## Set problem:
Continue the passage on memorable moments in Test cricket, beginning after its final sentence.
** Start Document passage **
The flashing blades of Adam Gilchrist and Justin Langer gave Australia a famous and improbable victory over Pakistan in the second Test in Hobart. Australia were on the brink at 126 for 5 chasing 369 when Gilchrist - playing only his second Test - joined Langer, but they turned things around in improbable style. Langer dropped anchor while Gilchrist, whose audacious 149 not out took only 163 balls, smacked the Pakistani bowlers to all parts in a fashion that would soon become familiar to cricket fans the world over. Australia got home with four wickets to spare, and their 369 for 6 was, at the time, the third-highest total to win a Test batting fourth. It was Australia's third consecutive Test win - the manner of it gave them the self-belief to add another 13.
One of the first real signs that the West Indian empire was crumbling came when they were well beaten by India in the first Test in Bombay. Chasing 363, it looked all over for West Indies at 82 for 5, and though Jimmy Adams (at the start of a miraculous tour on which he scored 520 Test runs at 173.33) and Junior Murray took them within range, the Indian spinners returned to clean up the tail and clinch a 96-run win. It was India's 10th consecutive home Test victory. West Indies levelled the series in Mohali but were to experience a major setback six months later when they were beaten 1-2 by Australia and lost the Frank Worrell Trophy for the first time since 1975.
Birth of a statistical oddity. At the crease Sri Lanka's Marvan Atapattu was calm, technically sound, and at times a little dull, making his eccentric record all the more surprising. Nerves took hold as Atapattu started his Test career with one run in six innings, and even that single should apparently have been called a leg-bye. But one-day cricket offered him a way back in (he was a non-playing member of the 1996 World Cup-winning squad) and in Dunedin in 1996-97, almost seven years after his debut, Atapattu finally reached double figures in a Test. Since those early days, though, Atapattu developed to become Sri Lanka's most consistent batsman. He took over the captaincy for a few months in 2005 but then spent nearly two years out of Test cricket before his surprise call-up for the two-match series in Australia. While he performed admirably on the field, his off-field efforts created more news - he called the Sri Lanka selectors "muppets headed by a joker" and promptly retired after the series.
** End Document passage **
** Start Provided records **
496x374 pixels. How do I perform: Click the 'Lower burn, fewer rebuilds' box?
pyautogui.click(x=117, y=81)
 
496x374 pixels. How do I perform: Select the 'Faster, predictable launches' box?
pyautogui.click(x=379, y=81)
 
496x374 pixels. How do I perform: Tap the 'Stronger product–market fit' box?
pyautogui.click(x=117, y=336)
** End Provided records **
** Start Provided records **
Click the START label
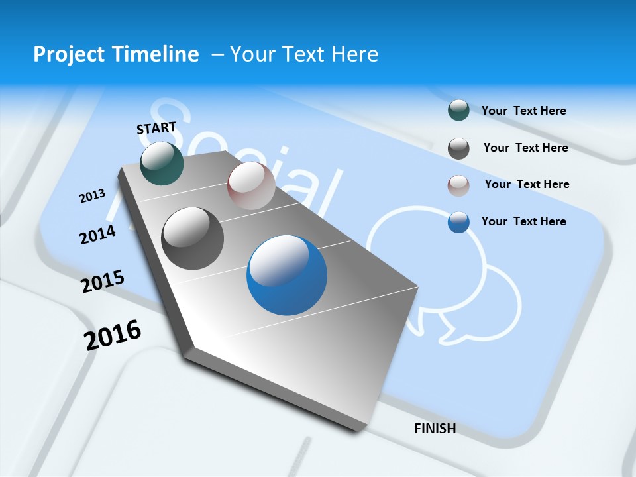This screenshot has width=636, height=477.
** End Provided records **
## Answer to this task:
Two all-time greats made their Test debuts in the first Test between West Indies and India in Bangalore. Viv Richards gave little hint of the savagery he would inflict on bowlers for the next 20 years - he was snapped up for 4 and 3 by Bhagwath Chandrasekhar - but Gordon Greenidge laid down a marker, spanking 93 and 107 to become the first West Indian to make a hundred on Test debut overseas. West Indies captain Clive Lloyd then slammed an 85-ball century, and they sealed a thumping 267-win when India were cleaned up for 118 on the final day.
JT "Johnny" Tyldesley, who was born today, was an enterprising, fleet-footed right-handed stroke-maker who made almost 40,000 first-class runs in a long career with Lancashire and England. He played 31 Tests, making 112 in his second Test to set up a 210-run victory over South Africa in Cape Town in 1898-99. His other three Test tons all came against Australia - not a great surprise, given that 26 of his 31 Tests were against them - but none brought an English victory. He died in Salford in 1930.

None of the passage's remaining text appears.